For the record 

Storefronts still fill a void online retailers can't

Back in January, Brett Abramson transformed his dance-music retail business from a Little Five Points storefront called Satellite Records into a virtual location called Propel Records (www.propelrecords.com).

But Satellite was more than just a place for DJs to purchase vinyl. It was a recognizable locale for lovers of dance music, and a brand name that appeared on dozens of event fliers. Propel Records doesn't have the same kind of community presence, so I wondered how Abramson's new business is doing.

"I've had to adapt some," says Abramson, who acknowledges the transition has been difficult. He estimates that only 10 percent of the Satellite customers have visited Propel Records.

So Abramson is trying to reach the international marketplace. He's listed as a vendor on massive music retail sites such as Gemm.com and Discogs.com. He also recruited a new partner, Chris Basiliere, to help build the site's database. "Our goal is to have the largest inventory of dance music in the United States," Abramson says.

Propel Records isn't a success yet, but Abramson believes he made the right decision. "The market is now dictating that you have to be online, and for anybody who isn't – especially in a specialized format like dance music – it's really tough," he says. Plus, he adds, "We're not losing tons of money because the overhead is so low."

For some perspective, I turned to Criminal Records (www.criminal.com) and owner Mel Pinson.

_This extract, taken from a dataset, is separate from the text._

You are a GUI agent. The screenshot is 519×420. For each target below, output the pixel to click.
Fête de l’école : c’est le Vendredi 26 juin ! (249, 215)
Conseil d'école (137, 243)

It's unfair to compare Propel with one of the most successful indie music stores in the Southeast. But I wanted to know if online sales are just as important as walk-in buyers.

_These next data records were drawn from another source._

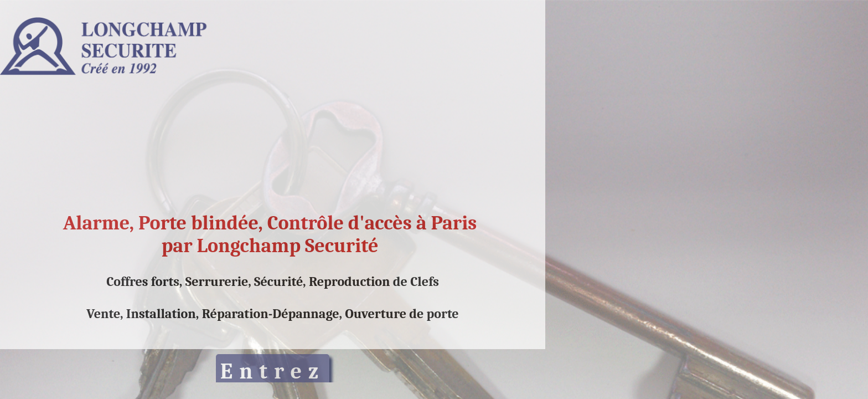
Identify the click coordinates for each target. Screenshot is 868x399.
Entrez (272, 371)
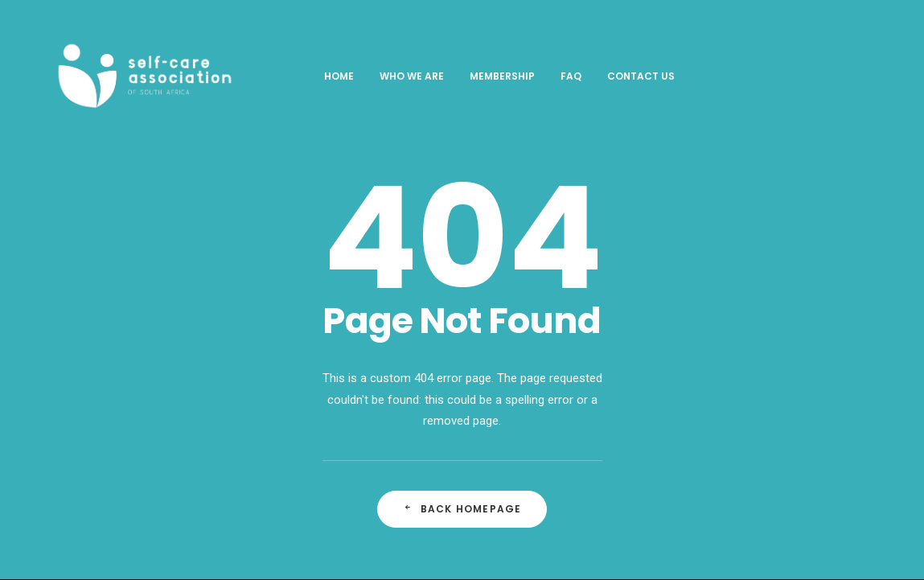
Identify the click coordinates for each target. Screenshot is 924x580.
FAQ (545, 76)
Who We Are (386, 76)
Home (313, 76)
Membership (476, 76)
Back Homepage (462, 508)
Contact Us (615, 76)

"This year, we've done over $40K in online sales," Pinson says. "It's not huge numbers compared to the big boys, but for an indie store it's great." However, that only comprises around 5-10 percent of overall business. Pinson adds it's been a great year for Criminal Records so far; sales are up 8 percent.

"It's becoming a part of our strategy. We will get more aggressive with it," says Pinson, noting that Criminal competes with major sites such as Amazon.com. "The world is changing. I have friends who are big music lovers, and they do almost all of their shopping online. ... We have to be prepared for that."

For Pinson, however, online sales are just an area for growth, not a remedy to combat illegal downloads and declining CD sales. "I could never see us being just an online store. If we went in that direction, there would be quite a void in this market." He adds, "You can't go to an in-store online."

Over the next few weeks, I plan to talk to other Atlanta record stores and find out how they're weathering today's volatile music market. Stay tuned.

RANDOM NEWS: Last month, stylish rock outfit the Slack Republic announced that it broke up. Now, according to its MySpace page, the group may be getting back together – hence the tag name, "The Slack is Back?" Please fill me in if you know the real deal. ... Remember Shock Cinema? The neo-wave band moved to Brooklyn, N.Y., right after a farewell performance at last year's Corndogorama, and signed with reputable indie Kanine Records. A reissue of its 2006 EP, Our Way Is Revenge, comes out Aug. 21.

CD RELEASES: Funky soul unit Wabi Sabi issues Plays Well With Others Thursday, June 21, at 10 High. Dirty Sweet and Sick Figures also perform. ... Hard-rock band Holdcell issues a new CD Friday, June 22, at the Loft. Hybrid L and Novakayne open. ... Rock 'n' roll outfit Royal Family releases Vintage Romance Friday, June 22, at Sweetwater Live. Hollywood Holocaust and the Luchagors open. ... Blues trombonist Lil Joe Burton drops Live From Paris: Lil Joe From Chicago Saturday, June 23, at Club 29.